The new endpoints added are:
Get Steps By Form
Endpoint:
/wp-json/gf/v2/forms/[form_id]/workflow/steps
Method(s): GET
Retrieves all steps for the specified form.
Get Specific Step By Entry
Endpoint:
/wp-json/gf/v2/entries/[entry_id]/workflow/steps/[step_id]
Method(s): GET
Retrieves the specified step for the specified entry.
Send Entry to a Step
Endpoint:
/wp-json/gf/v2/entries/[entry_id]/workflow/steps/[step_id]/send
Method(s): POST
Send the workflow for the specified entry to the specified step.
Cancel Workflow
Endpoint: /wp-json/gf/v2/entries/{entry_id}/workflow/cancel
Method(s): POST
Cancel the workflow for the specified entry.
Incoming Webhook:
Create Entry via Webhook
Endpoint:
/wp-json/gf/v2/workflow/webhooks/{feed_id}/{key}
Method(s): POST
Creates a new entry based on incoming webhook configuration
Incoming Webhook:
Process Step
Endpoint: /wp-json/gf/v2/entries/{entry_id}/workflow-hooks
Method(s): POST
Allows you to complete an incoming webhook step
Get Steps By Entry
Endpoint:
/wp-json/gf/v2/entries/[entry_id]/workflow/steps
Method(s): GET
Retrieves all steps for the specified entry incl. current step status
Get Current Step By Entry
Endpoint:
/wp-json/gf/v2/entries/[entry_id]/workflow/steps/current
Method(s): GET
Retrieves the current step for the specified entry incl. current status.
Restart Current Step
Endpoint:
wp-json/gf/v2/entries/[entry_id]/workflow/steps/[step_id]/restart
or
wp-json/gf/v2/entries/[entry_id]/workflow/steps/current/restart
Method(s): POST
Restart the current step for the specified entry.
Restart Workflow
Endpoint:
/wp-json/gf/v2/entries/{entry_id}/workjflow/restart
Method(s): POST
Restart the workflow for the specified entry.

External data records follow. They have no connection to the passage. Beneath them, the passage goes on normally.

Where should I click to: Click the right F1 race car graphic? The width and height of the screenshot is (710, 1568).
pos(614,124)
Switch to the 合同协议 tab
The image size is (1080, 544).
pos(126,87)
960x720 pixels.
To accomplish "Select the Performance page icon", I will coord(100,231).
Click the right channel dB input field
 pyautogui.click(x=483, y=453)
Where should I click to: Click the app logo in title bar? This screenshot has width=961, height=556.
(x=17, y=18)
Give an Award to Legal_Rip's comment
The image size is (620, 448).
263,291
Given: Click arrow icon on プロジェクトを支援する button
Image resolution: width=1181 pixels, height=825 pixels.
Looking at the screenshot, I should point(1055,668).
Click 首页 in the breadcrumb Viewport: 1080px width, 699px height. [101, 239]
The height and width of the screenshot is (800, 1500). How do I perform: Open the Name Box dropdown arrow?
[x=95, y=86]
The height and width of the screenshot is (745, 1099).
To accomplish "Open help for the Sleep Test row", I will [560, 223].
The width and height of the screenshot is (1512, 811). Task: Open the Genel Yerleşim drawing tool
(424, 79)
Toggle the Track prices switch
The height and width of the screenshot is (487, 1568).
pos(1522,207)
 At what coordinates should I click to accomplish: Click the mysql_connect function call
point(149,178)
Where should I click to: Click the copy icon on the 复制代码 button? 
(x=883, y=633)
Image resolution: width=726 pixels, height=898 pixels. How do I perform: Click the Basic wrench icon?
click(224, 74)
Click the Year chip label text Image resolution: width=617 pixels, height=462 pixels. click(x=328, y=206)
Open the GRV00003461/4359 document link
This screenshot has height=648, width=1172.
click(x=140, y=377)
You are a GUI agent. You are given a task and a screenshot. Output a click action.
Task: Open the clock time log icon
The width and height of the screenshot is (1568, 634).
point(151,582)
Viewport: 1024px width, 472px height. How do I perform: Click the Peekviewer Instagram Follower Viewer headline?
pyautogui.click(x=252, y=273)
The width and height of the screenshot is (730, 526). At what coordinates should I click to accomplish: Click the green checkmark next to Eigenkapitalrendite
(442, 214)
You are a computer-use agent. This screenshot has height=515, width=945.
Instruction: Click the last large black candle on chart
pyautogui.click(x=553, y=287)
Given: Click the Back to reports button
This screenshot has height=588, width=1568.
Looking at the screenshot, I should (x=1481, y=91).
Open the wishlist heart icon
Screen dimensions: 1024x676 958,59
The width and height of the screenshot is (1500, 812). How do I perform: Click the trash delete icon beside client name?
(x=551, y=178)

Process Step for an Asssignee
Endpoint:
/wp-json/gf/v2/entries/{entry_id}/workflow/steps/[step_id]/process
or
/wp-json/gf/v2/entries/{entry_id}/workflow/steps/current/process
Method(s): POST or PUT/PATCH
Updates the status of a specific assignee for the current step of an entry.
Notes:
- In addition to these new endpoints, all other V2 endpoints and our V1 API have received a fresh set of documentation updates. If you’ve used any of the Gravity Forms V2 API documentation previously, you should feel comfortable working with it and the APIs.
- The V1 Rest API has not yet been deprecated, and no specific timeline for it has been identified. However, if you are starting new projects or making significant enhancements to an existing one, we recommend that you start building with the V2 API today.
Gravity Forms and Add-on enhancements
Gravity Flow makes extensive use of the Gravity Forms add-on framework. So it is no surprise that, as we began to look at quality of life improvements within Gravity Flow, some of those would be addressed within Gravity Forms itself. The following improvements are shown in context of Gravity Flow, but you will find the results in many other areas including other add-ons.
Field Mappings support longer field contents
The outgoing webhook step type and Form Connector extension step types allow you to easily get data from one form entry into multiple different places. Previously, the generic_map setting type would limit the ‘Add Custom Value’ to a single line making it difficult to see/edit data when you wanted to map HTML or multiple fields of data via merge tags. The value setting now includes a resizeable textarea and will load with full contents visible on reload.

Form Navigator retains settings context
When you need to make changes across several forms, it is frustrating that each time you use the form navigator at the top of the settings screen, it always brings you back to the main settings screen. Now the navigator will bring you as close to the same settings screen in the new form as the one you just left. In the case of Gravity Flow that means you will always return to the Workflow Steps / List screen. Small tweaks like this can make a huge difference when you are comparing approaches used in multiple forms or building business processes that are achieved across multiple workflows.